I can't really answer your question about the segfault, but I think I know why ALPHA_FS and ALPHA_SE behave differently when using lots of memory. In ALPHA_SE, the benchmark will use memory as it needs it, and if there's a lot of extra memory it'll just sit there doing nothing and not affect things. In ALPHA_FS, though, Linux will clear out all the physical memory as part of the boot process. By increasing the memory size by a factor of 20, you're making that part of boot which is normally a decent part of the time take at least 20 times as long.

Gabe

Quoting Lide Duan <[email protected]>:

Hi,

I noticed that the default memory size set in Benchmarks.py is 128MB, isn't
it too small for reasonable simulations?

Previously when I was using ALPHA_SE, the physmem is set to "2GB", and the
simulation ran well.
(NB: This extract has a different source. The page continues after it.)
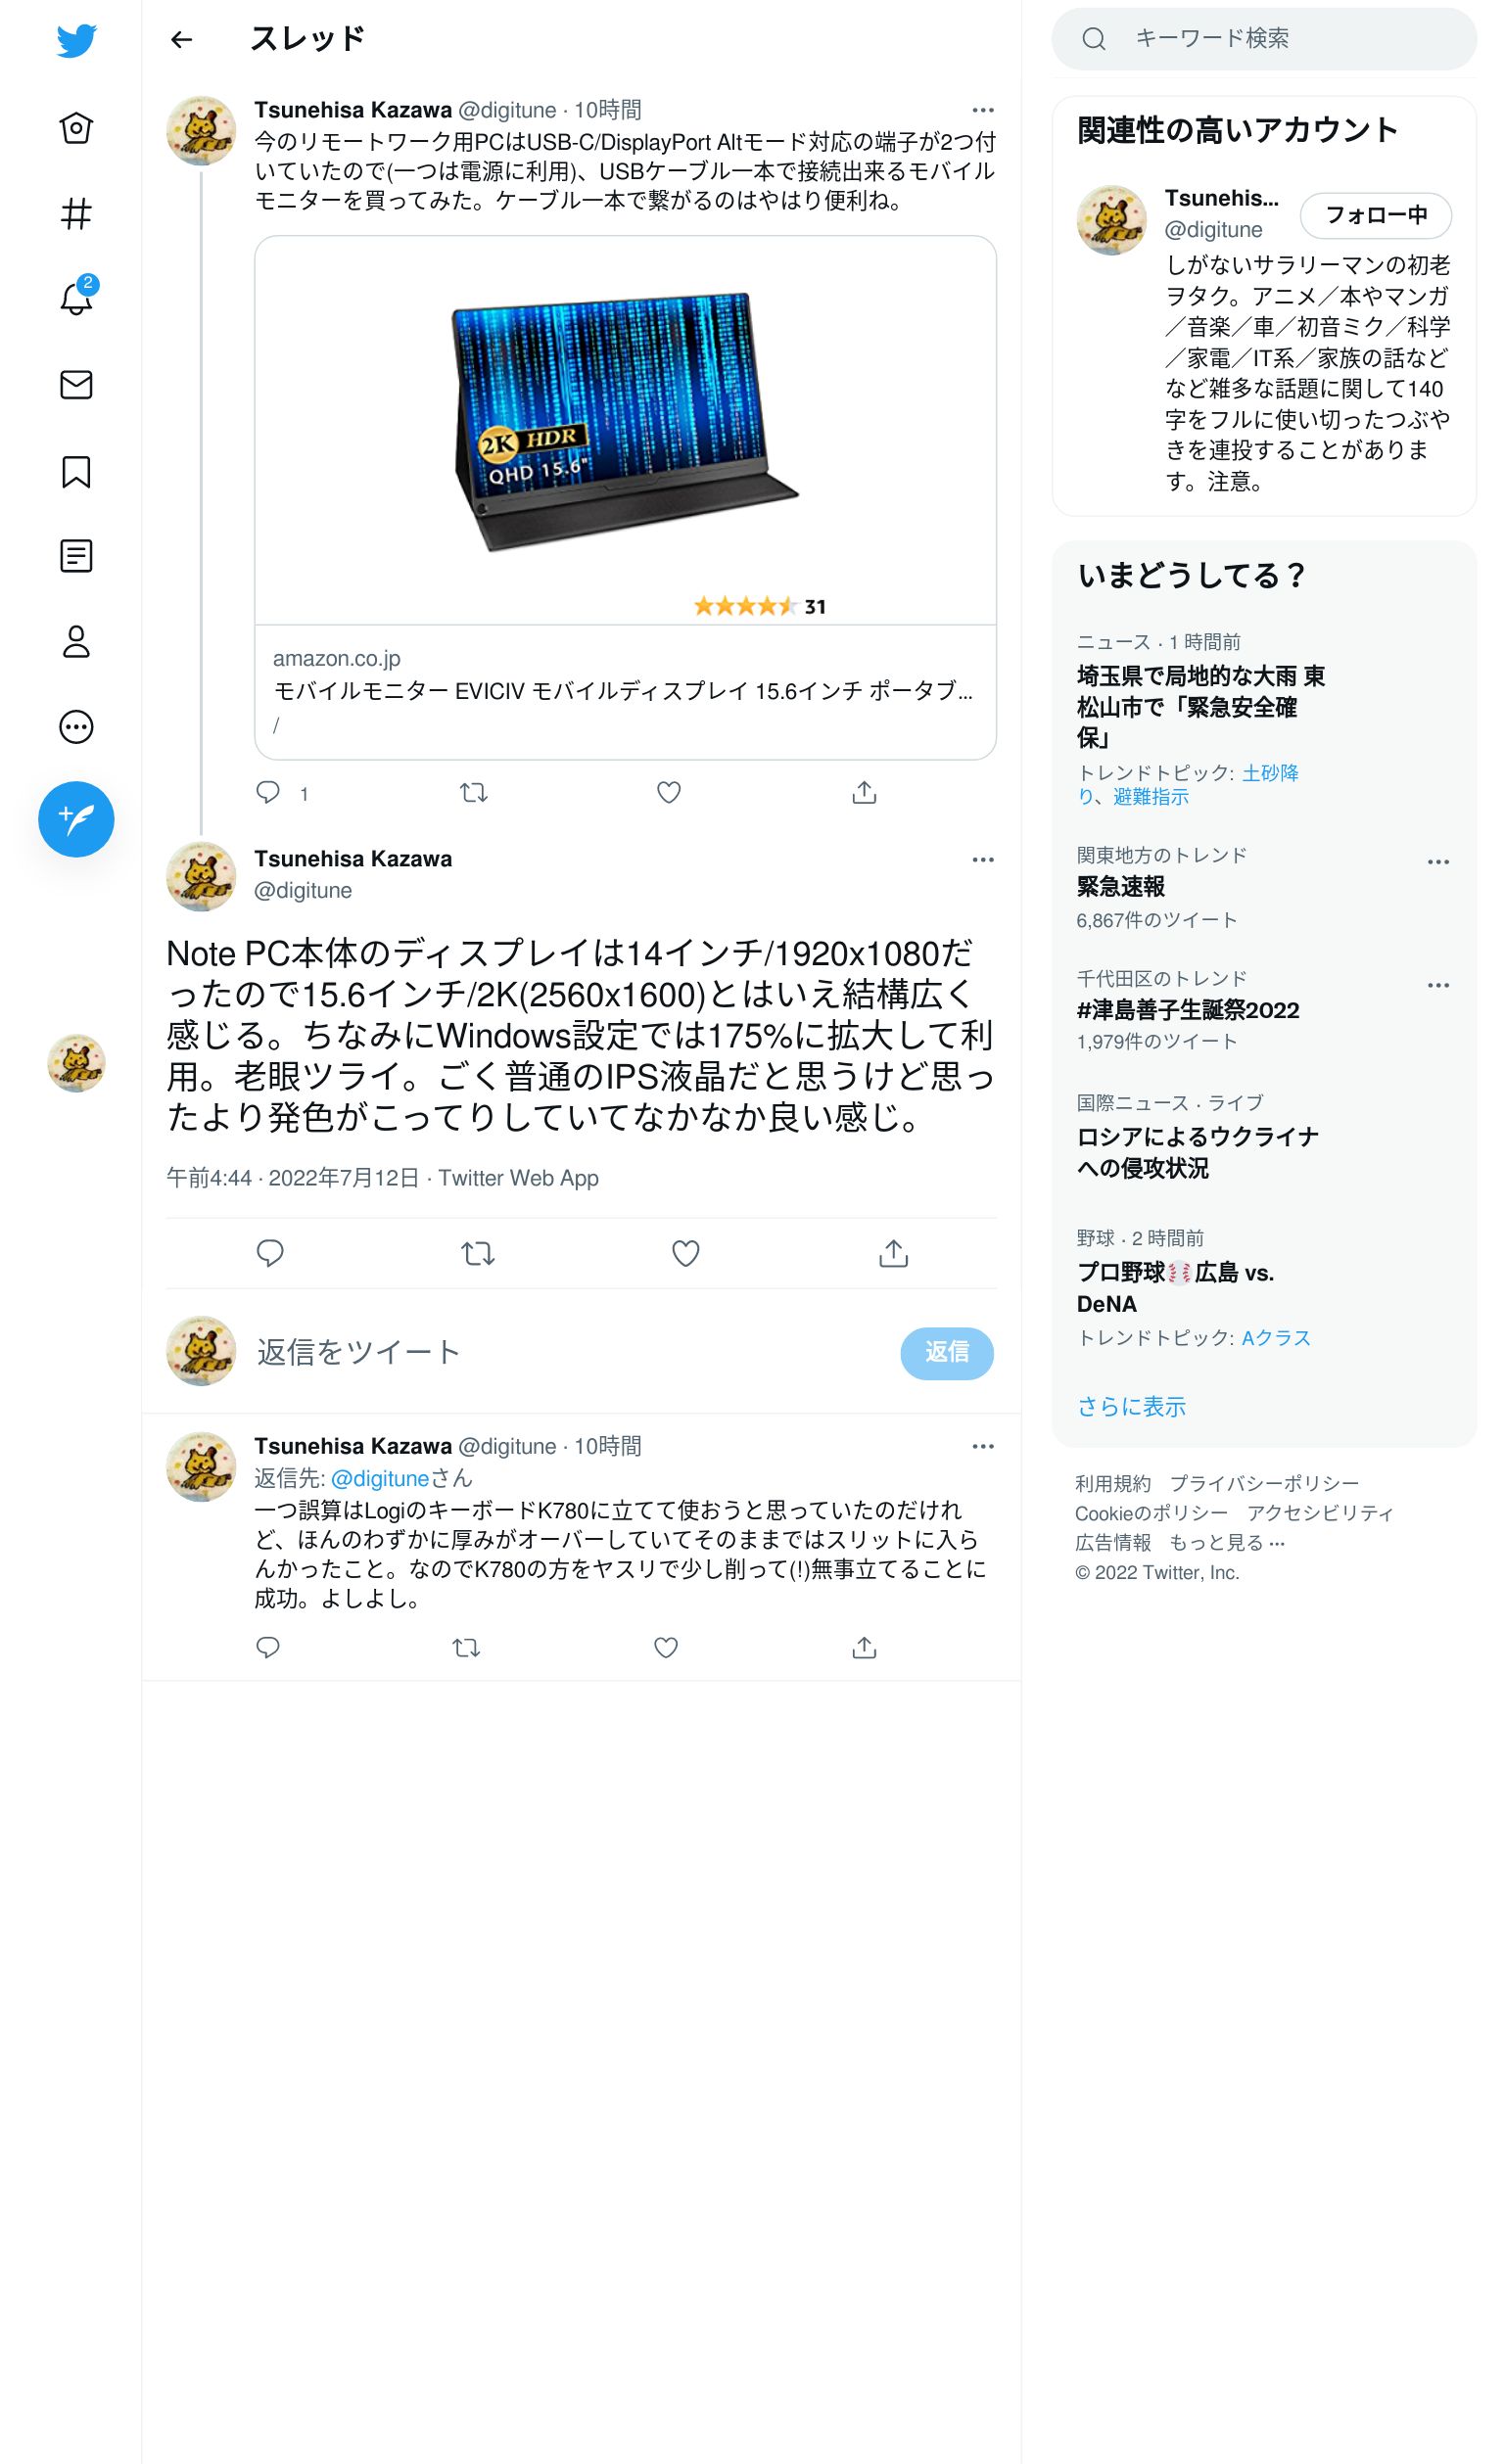Image resolution: width=1504 pixels, height=2464 pixels.
Task: Click the blue compose tweet button
Action: pyautogui.click(x=76, y=819)

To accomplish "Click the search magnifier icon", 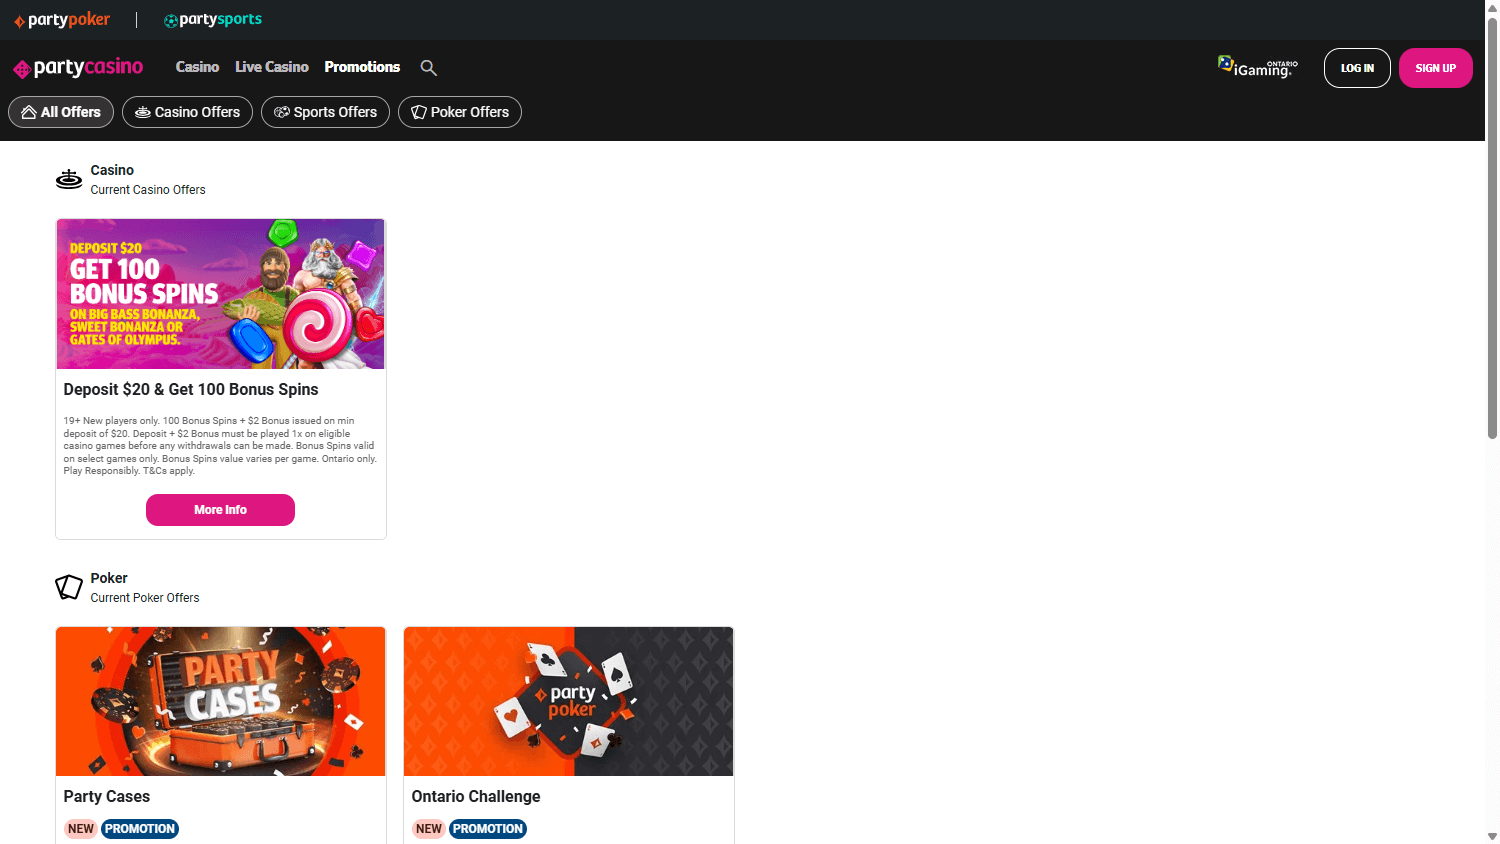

In FS mode, however, if 2GB is used, booting up Linux
(with atomic CPU) becomes extremely slow; if 1GB or 512MB is used, I can
boot up the OS, start the program and make a checkpoint successfully.
However, restoring from the checkpoint directly with detailed CPU
(--detailed) gives me "segmentation fault", the interesting thing is: if I
restore the checkpoint with atomic CPU and then switch to timing and
detailed ones (--standard-switch), the simulation runs well. For the default
value 128MB, both --detailed and --standard-switch can run. I am confused by
this observation. Am I missing anything here? What is a reasonable memory
size in FS mode (say, for PARSEC programs)?